**Stored data entries**

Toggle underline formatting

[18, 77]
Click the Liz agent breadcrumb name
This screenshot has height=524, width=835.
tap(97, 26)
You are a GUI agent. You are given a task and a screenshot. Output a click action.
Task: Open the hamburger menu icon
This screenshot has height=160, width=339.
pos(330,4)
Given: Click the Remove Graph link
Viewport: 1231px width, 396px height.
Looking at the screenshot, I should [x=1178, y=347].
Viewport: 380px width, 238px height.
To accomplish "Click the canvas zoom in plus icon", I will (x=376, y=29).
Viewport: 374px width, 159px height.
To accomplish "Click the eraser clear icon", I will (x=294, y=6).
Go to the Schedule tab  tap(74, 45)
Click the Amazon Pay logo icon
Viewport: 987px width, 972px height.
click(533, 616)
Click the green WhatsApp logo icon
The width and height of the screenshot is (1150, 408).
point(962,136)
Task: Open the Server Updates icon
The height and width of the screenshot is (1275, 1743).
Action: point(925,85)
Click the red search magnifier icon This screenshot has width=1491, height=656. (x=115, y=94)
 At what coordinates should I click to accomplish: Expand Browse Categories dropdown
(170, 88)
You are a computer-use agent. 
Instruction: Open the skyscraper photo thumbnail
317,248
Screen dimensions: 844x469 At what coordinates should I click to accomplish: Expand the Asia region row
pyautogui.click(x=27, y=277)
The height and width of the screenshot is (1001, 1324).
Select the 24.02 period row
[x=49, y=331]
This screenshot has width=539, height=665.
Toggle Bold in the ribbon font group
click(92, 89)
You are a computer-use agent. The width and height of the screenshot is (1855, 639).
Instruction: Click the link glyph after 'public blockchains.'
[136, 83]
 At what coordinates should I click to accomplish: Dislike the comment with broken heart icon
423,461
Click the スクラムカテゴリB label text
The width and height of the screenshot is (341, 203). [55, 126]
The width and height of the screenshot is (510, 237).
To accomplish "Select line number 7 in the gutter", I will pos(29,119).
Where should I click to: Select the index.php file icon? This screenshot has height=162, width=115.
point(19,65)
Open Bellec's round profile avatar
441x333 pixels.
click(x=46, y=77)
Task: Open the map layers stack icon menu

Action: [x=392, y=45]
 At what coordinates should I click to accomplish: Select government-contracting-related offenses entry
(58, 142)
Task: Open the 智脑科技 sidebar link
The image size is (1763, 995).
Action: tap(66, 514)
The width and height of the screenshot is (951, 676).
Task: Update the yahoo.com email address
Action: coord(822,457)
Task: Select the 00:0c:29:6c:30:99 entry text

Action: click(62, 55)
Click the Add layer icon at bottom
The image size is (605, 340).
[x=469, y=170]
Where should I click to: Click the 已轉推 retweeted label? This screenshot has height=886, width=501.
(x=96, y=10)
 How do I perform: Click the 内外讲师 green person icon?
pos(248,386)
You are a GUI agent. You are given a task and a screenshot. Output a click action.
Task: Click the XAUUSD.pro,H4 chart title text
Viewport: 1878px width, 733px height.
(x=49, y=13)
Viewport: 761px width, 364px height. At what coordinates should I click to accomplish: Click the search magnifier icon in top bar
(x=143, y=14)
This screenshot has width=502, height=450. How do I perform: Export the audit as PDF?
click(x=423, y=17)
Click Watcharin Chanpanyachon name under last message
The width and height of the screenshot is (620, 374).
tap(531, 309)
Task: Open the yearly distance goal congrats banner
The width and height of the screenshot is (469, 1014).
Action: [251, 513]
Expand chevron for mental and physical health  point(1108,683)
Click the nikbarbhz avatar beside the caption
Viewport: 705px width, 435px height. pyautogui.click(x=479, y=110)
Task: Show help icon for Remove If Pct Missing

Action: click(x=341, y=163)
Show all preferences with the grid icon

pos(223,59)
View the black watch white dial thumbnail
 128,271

**Work to complete**
Print out each record above exactly, with nothing omitted.

**Task answer**
Toggle underline formatting

[18, 77]
Click the Liz agent breadcrumb name
This screenshot has height=524, width=835.
tap(97, 26)
You are a GUI agent. You are given a task and a screenshot. Output a click action.
Task: Open the hamburger menu icon
This screenshot has height=160, width=339.
pos(330,4)
Given: Click the Remove Graph link
Viewport: 1231px width, 396px height.
Looking at the screenshot, I should [x=1178, y=347].
Viewport: 380px width, 238px height.
To accomplish "Click the canvas zoom in plus icon", I will (x=376, y=29).
Viewport: 374px width, 159px height.
To accomplish "Click the eraser clear icon", I will (x=294, y=6).
Go to the Schedule tab  tap(74, 45)
Click the Amazon Pay logo icon
Viewport: 987px width, 972px height.
click(533, 616)
Click the green WhatsApp logo icon
The width and height of the screenshot is (1150, 408).
point(962,136)
Task: Open the Server Updates icon
The height and width of the screenshot is (1275, 1743).
Action: point(925,85)
Click the red search magnifier icon This screenshot has width=1491, height=656. (x=115, y=94)
 At what coordinates should I click to accomplish: Expand Browse Categories dropdown
(170, 88)
You are a computer-use agent. 
Instruction: Open the skyscraper photo thumbnail
317,248
Screen dimensions: 844x469 At what coordinates should I click to accomplish: Expand the Asia region row
pyautogui.click(x=27, y=277)
The height and width of the screenshot is (1001, 1324).
Select the 24.02 period row
[x=49, y=331]
This screenshot has width=539, height=665.
Toggle Bold in the ribbon font group
click(92, 89)
You are a computer-use agent. The width and height of the screenshot is (1855, 639).
Instruction: Click the link glyph after 'public blockchains.'
[136, 83]
 At what coordinates should I click to accomplish: Dislike the comment with broken heart icon
423,461
Click the スクラムカテゴリB label text
The width and height of the screenshot is (341, 203). [55, 126]
The width and height of the screenshot is (510, 237).
To accomplish "Select line number 7 in the gutter", I will pos(29,119).
Where should I click to: Select the index.php file icon? This screenshot has height=162, width=115.
point(19,65)
Open Bellec's round profile avatar
441x333 pixels.
click(x=46, y=77)
Task: Open the map layers stack icon menu

Action: [x=392, y=45]
 At what coordinates should I click to accomplish: Select government-contracting-related offenses entry
(58, 142)
Task: Open the 智脑科技 sidebar link
The image size is (1763, 995).
Action: tap(66, 514)
The width and height of the screenshot is (951, 676).
Task: Update the yahoo.com email address
Action: coord(822,457)
Task: Select the 00:0c:29:6c:30:99 entry text

Action: click(62, 55)
Click the Add layer icon at bottom
The image size is (605, 340).
[x=469, y=170]
Where should I click to: Click the 已轉推 retweeted label? This screenshot has height=886, width=501.
(x=96, y=10)
 How do I perform: Click the 内外讲师 green person icon?
pos(248,386)
You are a GUI agent. You are given a task and a screenshot. Output a click action.
Task: Click the XAUUSD.pro,H4 chart title text
Viewport: 1878px width, 733px height.
(x=49, y=13)
Viewport: 761px width, 364px height. At what coordinates should I click to accomplish: Click the search magnifier icon in top bar
(x=143, y=14)
This screenshot has width=502, height=450. How do I perform: Export the audit as PDF?
click(x=423, y=17)
Click Watcharin Chanpanyachon name under last message
The width and height of the screenshot is (620, 374).
tap(531, 309)
Task: Open the yearly distance goal congrats banner
The width and height of the screenshot is (469, 1014).
Action: [251, 513]
Expand chevron for mental and physical health  point(1108,683)
Click the nikbarbhz avatar beside the caption
Viewport: 705px width, 435px height. pyautogui.click(x=479, y=110)
Task: Show help icon for Remove If Pct Missing

Action: click(x=341, y=163)
Show all preferences with the grid icon

pos(223,59)
View the black watch white dial thumbnail
 128,271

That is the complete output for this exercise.